World War II wasn’t even over when, in 1944, Western nations began pushing for a new global body -- a United Nations Organization. Their representatives met that year at Dumbarton Oaks, Washington, D.C., to sketch the details. A Catholic laywoman, Catherine Schaeffer, was on hand.

In San Francisco in 1945, when the U.N. Charter was drafted, Schaeffer was there again -- representing the Catholic Association for International Peace. She was part of the “Catholic team,” the first Catholic NGOs, or nongovernmental organizations, with a role built-in to the United Nations Organization body from the start.

Other Catholic team members were the National Catholic Welfare Council -- predecessor body to the National Conference of Catholic Bishops-U.S. Catholic Conference; the National Council of Catholic Women; and NC News (predecessor to today’s Catholic News Service). Team leader was Howard J. Carroll, general secretary of the National Catholic Welfare Council.

The U.S. bishops decided to have a U.N. office, and Schaeffer was the natural choice to head it.

In establishing that office, wrote Jean Gartlan (in her 1998 book, At the United Nations: the Story of the NCWC-USCC Office for U.N. Affairs), “the bishops may have been bolder than they realized or intended.”

Schaefer, who had a master’s in economics and international relations, had worked since 1927 at the NCWC social action department, headed by the now legendary Fr. John A. Ryan, whose deputy was Fr. Raymond McGowan.

Joined in 1948 by Alma Zizzamia, a professor of Italian literature, the two women quickly mastered what Gartlan (later a bishops’ U.N. office staff member herself) called the essence of NGO work, “the day-in, day-out nitty-gritty presence as representatives of the world’s people in the world’s business.”

McGowan encouraged the bishops’ U.N. office to become a Catholic hub -- the office of International Catholic Organizations (ICO) at the United Nations was based there. When in 1972 the U.S. bishops cited budgetary restraints and closed their U.N. office, the ICO shifted quarters. These days they’re at the “U.N. parish,” Holy Family Church on E. 47th Street. The parish, with its great external wall plaques featuring the popes most closely associated with the United Nations -- John XXIII, Paul VI and John Paul II -- also has a garden of tranquility, a “peace garden,” on its west side.

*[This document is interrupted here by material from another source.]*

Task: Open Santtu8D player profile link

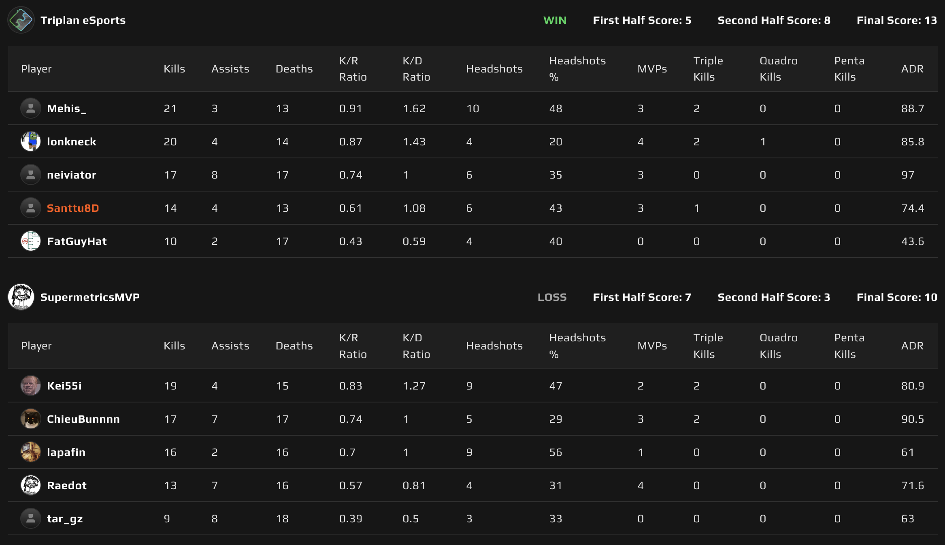Action: [73, 208]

Dominican Sr. Dorothy Farley directs the ICO information center on the third floor and organizes discussions and briefings. Many of the U.S. NGO nuns are regulars. Current ICO membership ranges from Pax Christi International, to the International Catholic Union of the Press, to Pax Romano. Associate members include the Columban Fathers, the National Catholic Educational Association and many orders of women religious.